Are we the same person?? Haha, this is super close to the scope of work I've been doing and just released. Different objectives though. It sounds like yours prioritizes legacy hardware and is more enterprise focused (good for you!). Mine is focused more on long-term project tracking and program management for solo developers or solo builders.
I also got hammered when it came to diarization... I found that the biggest pain was creating an appropriate environment for cross-compatibility of the different backends required for whisper/faster-whisper/pyannote. It's especially challenging on older systems, so major kudos for giving it a shot.
Have you gotten any traction yet from the community?
> Mine is focused more on long-term project tracking and program management for solo developers or solo builders.
This looks very useful, will download and give it a shot later. It took me a few seconds to find it on your page, and only got to the screenshots in the "navigate" sections after clicking through a lot. I would suggest putting a screenshot or something on the landing page so people can see and understand what it is.
Thank you, it's nice to hear someone else has gone through similar pain (in a good way)!
It's been slow and steady, but it's hard. I've commented previously that whilst the cost to build software has plummeted compared to 2 or 3 years ago, the ability to sell it has got harder and I feel this will keep accelerating.
Do you think this can just be used as is to create subtitles for a multi-person video?

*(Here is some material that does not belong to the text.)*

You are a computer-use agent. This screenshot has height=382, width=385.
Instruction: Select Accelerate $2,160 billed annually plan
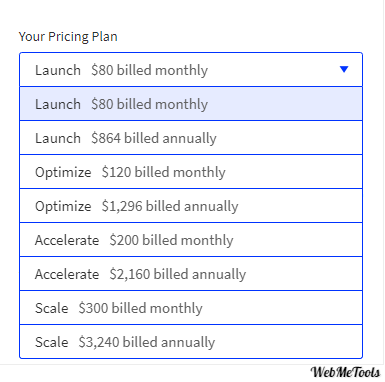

How good is it at foreign languages?
I am looking for a nice solution to subtitle some old movies.
Not the Whistle Enterprise software, however I had a friend with a similar requirement so I built Whistle Subtitles, you can download it from:
Linux - https://downloads.blazingbanana.com/whistle-subtitles/unstab...
Windows - https://downloads.blazingbanana.com/whistle-subtitles/unstab...
Mac - https://downloads.blazingbanana.com/whistle-subtitles/unstab...
This was built just for them so I've not spent too much time on the UI (ignore `unstable` in the name, it's just not on a proper release branch) but it's completely free so give it a go if you want. I'm working on the diarisation step so it can tag subtitles to people but that's not ready yet.
It utilises nvidia Parakeet as the ASR model, it is very much European language focused, the supported ones are:
Bulgarian, Croatian, Czech, Danish, Dutch, English, Estonian, Finnish, French, German, Greek, Hungarian, Italian, Latvian, Lithuanian, Maltese, Polish, Portuguese, Romanian, Russian, Slovak, Slovenian, Spanish, Swedish, Ukrainia
If these languages aren't what you're looking for let me know what you need and I'll see what I can do.
I use subtitles extensively for everything I watch, so if I can help someone make older movies more accessible with them then that would make me happy.